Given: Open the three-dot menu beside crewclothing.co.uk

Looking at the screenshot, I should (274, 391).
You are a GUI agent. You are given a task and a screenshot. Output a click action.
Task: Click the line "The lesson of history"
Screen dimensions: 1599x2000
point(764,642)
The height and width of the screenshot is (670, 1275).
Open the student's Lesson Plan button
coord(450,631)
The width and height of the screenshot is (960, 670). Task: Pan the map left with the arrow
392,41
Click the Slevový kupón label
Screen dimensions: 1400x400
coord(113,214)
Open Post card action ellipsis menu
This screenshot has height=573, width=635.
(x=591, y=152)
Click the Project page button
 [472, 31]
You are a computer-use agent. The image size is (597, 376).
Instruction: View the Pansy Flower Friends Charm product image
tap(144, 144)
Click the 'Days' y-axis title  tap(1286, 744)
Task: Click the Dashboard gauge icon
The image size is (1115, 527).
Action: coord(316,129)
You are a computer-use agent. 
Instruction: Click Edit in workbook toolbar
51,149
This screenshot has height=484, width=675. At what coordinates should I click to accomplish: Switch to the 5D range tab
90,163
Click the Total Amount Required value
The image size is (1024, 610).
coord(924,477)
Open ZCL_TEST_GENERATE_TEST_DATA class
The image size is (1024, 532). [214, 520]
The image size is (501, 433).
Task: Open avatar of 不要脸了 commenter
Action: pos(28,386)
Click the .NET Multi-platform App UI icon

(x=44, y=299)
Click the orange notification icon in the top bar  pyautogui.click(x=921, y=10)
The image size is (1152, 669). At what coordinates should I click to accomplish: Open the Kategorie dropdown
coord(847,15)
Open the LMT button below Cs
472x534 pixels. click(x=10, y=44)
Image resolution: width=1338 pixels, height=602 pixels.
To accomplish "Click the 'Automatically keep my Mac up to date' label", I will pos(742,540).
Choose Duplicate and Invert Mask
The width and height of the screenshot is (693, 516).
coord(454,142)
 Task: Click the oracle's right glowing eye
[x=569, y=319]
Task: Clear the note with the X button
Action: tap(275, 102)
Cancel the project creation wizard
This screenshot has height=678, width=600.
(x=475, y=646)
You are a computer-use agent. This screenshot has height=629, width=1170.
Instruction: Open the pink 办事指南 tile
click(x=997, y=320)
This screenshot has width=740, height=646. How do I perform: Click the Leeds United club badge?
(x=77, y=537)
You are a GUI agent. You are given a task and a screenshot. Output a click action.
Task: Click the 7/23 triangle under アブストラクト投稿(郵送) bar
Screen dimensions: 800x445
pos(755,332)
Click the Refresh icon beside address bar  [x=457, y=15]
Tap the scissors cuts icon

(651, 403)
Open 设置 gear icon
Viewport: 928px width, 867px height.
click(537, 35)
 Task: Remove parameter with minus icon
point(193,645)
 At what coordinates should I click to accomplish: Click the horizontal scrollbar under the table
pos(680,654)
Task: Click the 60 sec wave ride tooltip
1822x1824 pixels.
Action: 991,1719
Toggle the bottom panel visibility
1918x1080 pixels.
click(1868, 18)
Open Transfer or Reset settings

****************

- TASK PROMPT
Taking the line with "Open the LMT button below Cs" as the first and the line with "You are a computer-use agent. This" as the last, retype that stretch of the data above exactly, with no other lines.

- EXERCISE RESULT
Open the LMT button below Cs
472x534 pixels. click(x=10, y=44)
Image resolution: width=1338 pixels, height=602 pixels.
To accomplish "Click the 'Automatically keep my Mac up to date' label", I will pos(742,540).
Choose Duplicate and Invert Mask
The width and height of the screenshot is (693, 516).
coord(454,142)
 Task: Click the oracle's right glowing eye
[x=569, y=319]
Task: Clear the note with the X button
Action: tap(275, 102)
Cancel the project creation wizard
This screenshot has height=678, width=600.
(x=475, y=646)
You are a computer-use agent. This screenshot has height=629, width=1170.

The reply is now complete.